What the overly privileged feminist do-gooders fail to realize that when they shut down sex ads sew workers are forced to work the streets where they are far more likely to become the victims of abuse, violence or murder.
From Reason: http://reason.com/archives/2013/01/21/the-war-on-sex-workers
An unholy alliance of feminists, cops, and conservatives hurts women in the name of defending their rights.
Melissa Gira Grant
February 2013
On August 30, a 19-year-old woman in Ann Arbor, Michigan, was arrested after a prospective client called 911 on her. He claimed she raised her fee for services after their initial online contact. The cops took her away in handcuffs.

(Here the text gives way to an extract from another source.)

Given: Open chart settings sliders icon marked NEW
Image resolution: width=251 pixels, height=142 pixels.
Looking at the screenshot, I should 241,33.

There’s nothing particularly unusual about this story, which initially appeared on AnnArbor.com. It’s one of dozens you can find every day in police blotters and local newspapers around the country, often accompanied by mug shots. No women’s rights organization compiles comprehensive data on how many people are arrested, tried, convicted, and incarcerated for prostitution-related charges. But their names and photos are lodged in search engines in perpetuity, no matter the outcome of their cases.
The consequences of such arrests can be life shattering. In Louisiana some women arrested for prostitution have been charged under a 200-year-old statute prohibiting “crimes against nature.” Those charged—disproportionately black women and transgender women—end up on the state sex-offender registry. In Texas a third prostitution arrest counts as an automatic felony. Women’s prisons are so overloaded that the state is rethinking the law to cut costs. In Chicago police post mug shots of all those arrested for solicitation online, a shaming campaign intended to target men who buy sex. But researchers at DePaul University found that 10 percent of the photos are of trans women who were wrongly gendered as men by cops and arrested as “johns.” A prostitution charge will haunt these women throughout the interlocking bureaucracies of their lives: filling out job applications, signing kids up for day care, renting apartments, qualifying for loans, requesting passports or visas.
Not all people who do sex work are women, but women disproportionately suffer the stigma, discrimination, and violence against sex workers. The result is a war on women that is nearly imperceptible, unless you are involved in the sex trade yourself. This war is spearheaded and defended largely by other women: a coalition of feminists, conservatives, and even some human rights activists who subject sex workers to poverty, violence, and imprisonment—all in the name of defending women’s rights.
Off Craigslist and Onto the Streets
A woman dressed from head to toe in khaki was trying to corral the few dozen people who showed up to picket in front of the New York offices of The Village Voice. Her eyes shaded from the blazing June sun by a safari-style brimmed hat, Norma Ramos pointed toward the entrance of the venerable alternative weekly with one hand, gripping a hand-printed placard in the other. It read, in deliberately uneven letters: “The TRUTH behind backpage.com: $2 MILLION PER MONTH by hosting sex trafficking ads.”